There's a particular species of Washington logic that goes something like this: if a problem is complicated enough, we should solve it incrementally — meaning, we should make a modest tweak and then hold a press conference while the building continues to burn.

American healthcare is the building. The fire alarm has been going off since 1994. And right now, three accelerants are being added simultaneously: a robot revolution that is quietly vaporizing the payroll tax base, a public-sector budget crisis driven by insurance premiums eating school budgets like a particularly aggressive invasive species, and the political failure to extend the ACA subsidies that kept millions of middle-class families from choosing between insulin and the light bill.

Ladies and gentlemen, now would be a good time to talk about Medicare for All. Not as a utopian fantasy. As basic arithmetic.

The AI Problem Nobody Is Taxing

Let's start with the crisis hiding in plain sight: automation.

When Amazon replaces a warehouse worker with a robot, or when a law firm replaces three junior associates with a document-analysis AI, something happens to the tax base that is genuinely alarming. The displaced human beings — the ones who paid income taxes, payroll taxes, and bought enough lunch to generate sales tax — are gone. The robot pays nothing. The AI platform, typically domiciled in a convenient jurisdiction with an aggressive tax treaty, pays approximately the same.

The economic architecture of the American welfare state, including Medicare and Social Security, was built on the assumption that there would always be a large, stably-employed workforce writing premium checks and paying into the system. That assumption is decomposing in real time.

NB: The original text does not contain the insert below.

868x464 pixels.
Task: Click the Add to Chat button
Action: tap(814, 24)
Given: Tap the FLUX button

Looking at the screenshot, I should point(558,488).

But here's the specific cruelty that doesn't get enough attention: our healthcare system is also built on the premise of stable employment. Employer-sponsored insurance, the dominant model for working-age adults, only works if people have employers. As automation hollows out middle-tier employment and converts full-time jobs into gig contracts that come without benefits, the "employer-sponsored" scaffolding collapses — and workers fall into the uninsured gap or onto increasingly stressed public programs.

The robot didn't just take your job. It took your health insurance.

The School Budget as a Case Study in Structural Absurdity

You want to understand why a school district can simultaneously receive "record state funding" and still lay off teachers? Welcome to the healthcare cost black hole.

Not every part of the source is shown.